La cinquième question porte sur la dénucléarisation de la péninsule coréenne et les conditions pratiques d'atteindre cet objectif.
L'arme nucléaire nord-coréenne a, selon la RPDC, un rôle de dissuasion alors que le gouvernement Lee Myung-bak a introduit le concept de "dissuasion nucléaire élargie" en plaçant la Corée du Sud sous le parapluie nucléaire américain : dans ce contexte, Pyongyang ne peut pas envisager de désarmement nucléaire unilatéral.
La sixième question porte sur l'arrêt de la guerre psychologique menée par la Corée du Sud à l'encontre de la RPD de Corée. Les thématiques d' "urgence" et de "changement de régime" au Nord sont ainsi répétées à l'envi par Séoul.
La septième question porte sur la volonté, ou non, de Séoul de reprendre les projets de coopération Nord-Sud, dans l'intérêt national, de la paix et de la prospérité. L'essor de la zone industrielle de Kaesong - qui vient de franchir le cap des 50 000 travailleurs nord-coréens, mais dont le développement est bien moins rapide qu'initialement prévu - et la reprise du tourisme intercoréen des monts Kumgang sont des exemples tangibles de projets bénéficiant à l'ensemble de la Corée.
La huitième question porte sur le remplacement de l'accord d'armistice de 1953 par un mécanisme qui garantirait la paix dans la péninsule coréenne, qui n'a été que trop endeuillée par des affrontements intercoréens.
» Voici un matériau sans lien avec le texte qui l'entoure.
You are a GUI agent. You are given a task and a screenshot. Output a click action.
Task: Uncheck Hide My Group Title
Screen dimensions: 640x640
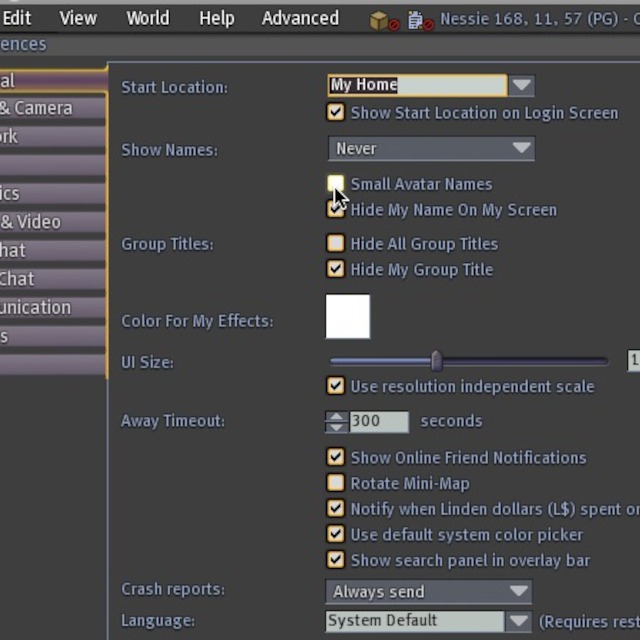coord(336,269)
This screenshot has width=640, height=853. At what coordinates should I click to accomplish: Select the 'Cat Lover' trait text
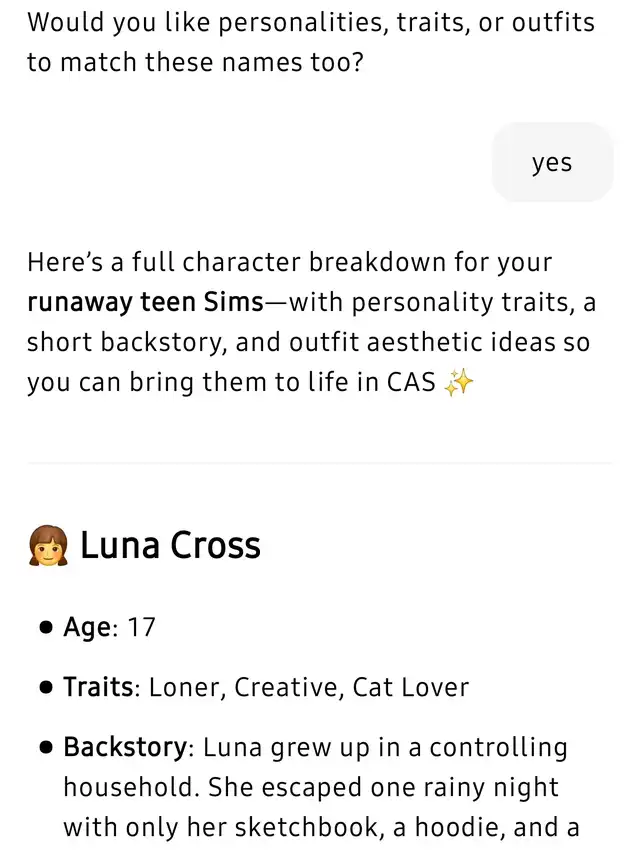pos(410,688)
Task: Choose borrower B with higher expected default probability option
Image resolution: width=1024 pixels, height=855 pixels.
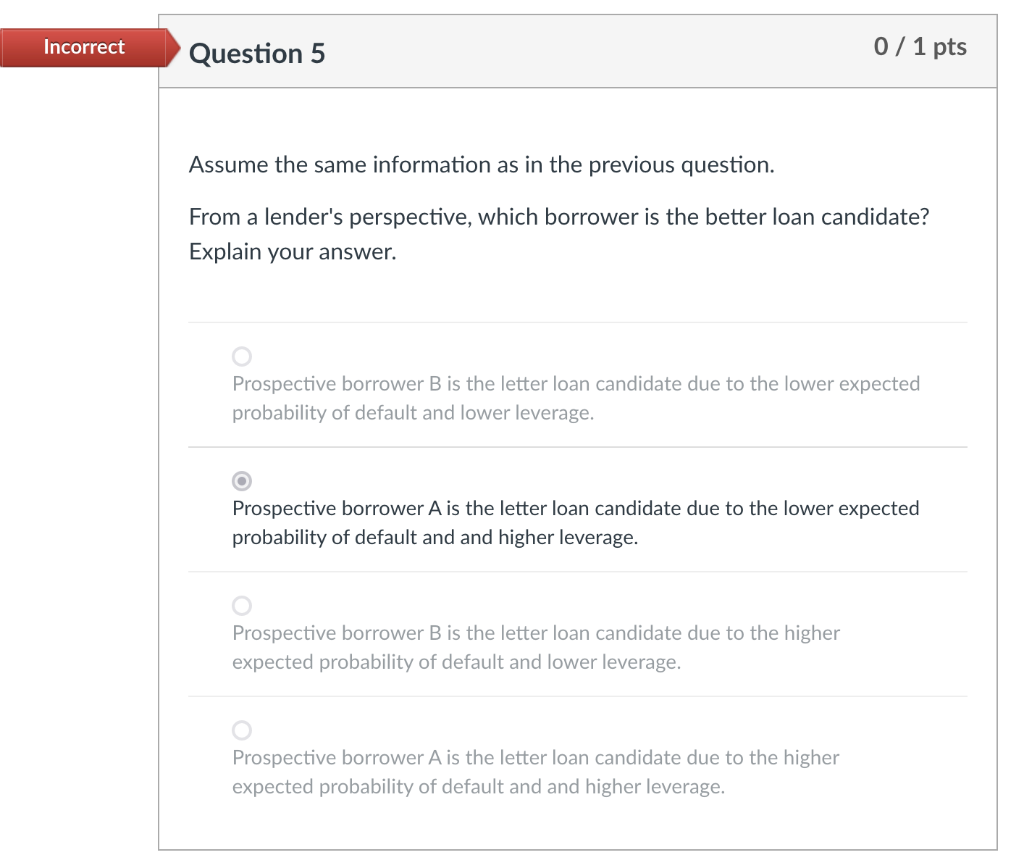Action: pyautogui.click(x=241, y=605)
Or la consolidation de l'alliance américano - sud-coréenne par le gouvernement du Président Lee Myung-bak n'a pas oeuvré en ce sens.
La neuvième question porte sur l'abrogation de la loi de sécurité nationale, qui interdit tout contact entre le Nord et le Sud et a été utilisée pour réprimer les activités en faveur de la réunification de la Corée.
Tout en adoptant un ton très critique vis-à-vis du pouvoir conservateur à Séoul, le communiqué de la CDN de la RPD de Corée multiplie les thèmes sur lesquels la Corée du Sud peut apporter concrètement des garanties et relancer ainsi le dialogue Nord-Sud.
Sources principales : AAFC, KCNA (dépêche du 2 février 2012).